Ranjit Sinha
CBI Director Ranjit Sinha (R) with Union Minister of State for Science and Technology Jitendra Singh (centre) at a press meeting with the CBI officials in New Delhi on 14 June 2014. [Representational Image]PIB

The Indian Space Research Organisation (ISRO) has earned ₹4,408.07 crore, through launching satellites of other countries during the last 22 years, the Union government stated on Thursday.

India is ambitious on eking of the world's $300 billion annual space business, through ISRO's commercial services. Jitendra Singh, Union Minister of State for Science and Technology & Earth Sciences, revealed this in Rajya Sabha.
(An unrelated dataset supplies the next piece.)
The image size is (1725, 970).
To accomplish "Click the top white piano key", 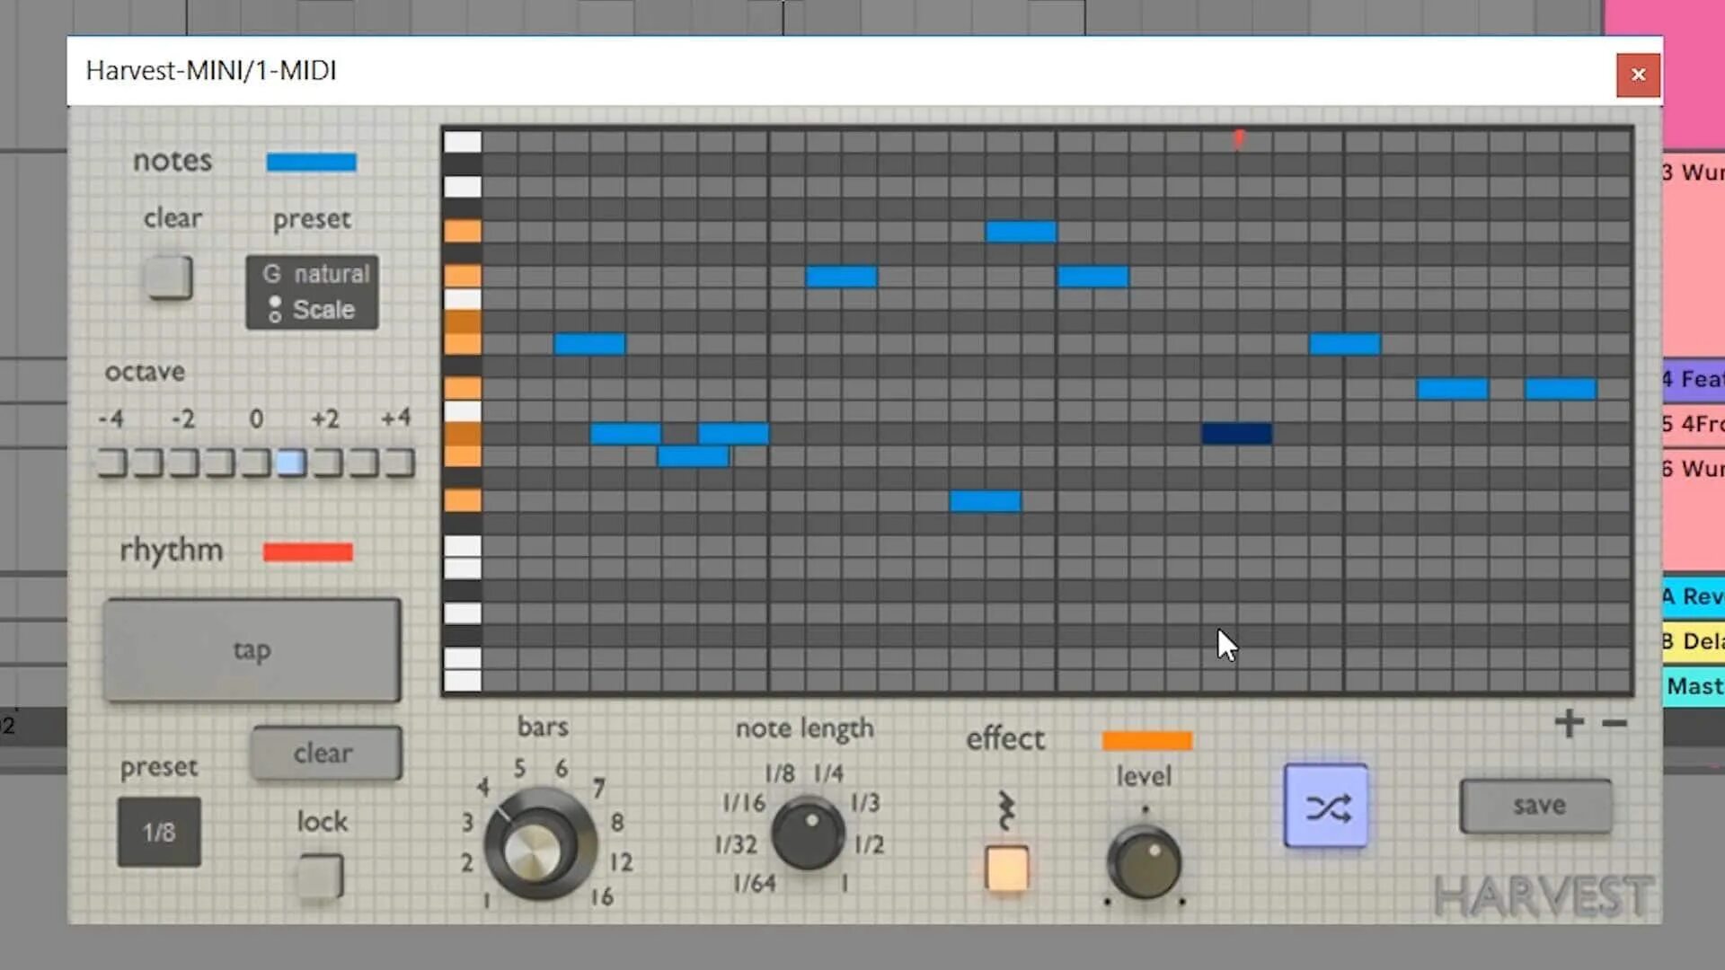I will (x=463, y=142).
The Union government is generating income through various foreign satellite launch missions by providing services, on commercial basis, through Antrix Corporation Limited, the commercial arm of ISRO, Singh added. The income mentioned is generated by Antrix since 1992.

The ISRO services include (i) marketing and direct reception of data from Indian Remote Sensing Satellites to national and international clientele (ii) leasing of satellite transponders on-board INSAT/GSAT.

The satellites of foreign countries are launched by ISRO, on commercial basis, under contract between the respective foreign customer and Antrix. Till date, ISRO has launched 40 satellites from 19 foreign countries.

The future course of action plan includes (i) expanding the data and direct reception services of Indian Remote Sensing Satellites to international clientele (ii) enhancing leasing of satellite transponders to Indian customers (iii) increasing launch services for foreign satellites onboard Indian launch vehicles (iv) enhancing marketing of satellites and sub-systems, the minister explained.

It can be recalled that in June, ISRO launched five foreign satellites by the Polar Satellite Launch Vehicle (PSLV) from its Sriharikota base. Prime Minister Narendra Modi, who witnessed the launch, proclaimed India as a champion in space science.

Modi called upon the country's scientists to develop a satellite, which could be shared with neighboring nations "as a gift from India".

ISRO's launch of foreign satellites reflects India's increasing presence in the international market as a low-cost alternative to putting satellites into the orbit.

The five foreign satellites ISRO launched in June are: Spot-7, a high-resolution earth-observation satellite of Airbus Defence & Space Co. of Europe, AISAT from German Aerospace Center, NLS7.1 and NLS7.2 from Canada's University of Toronto Institute for Aerospace Studies' Space Flight Laboratory and VELOX-1 from Nangyang Technological University, Singapore.

India has been using its space programmes to improve its weather forecasting and defence purposes also.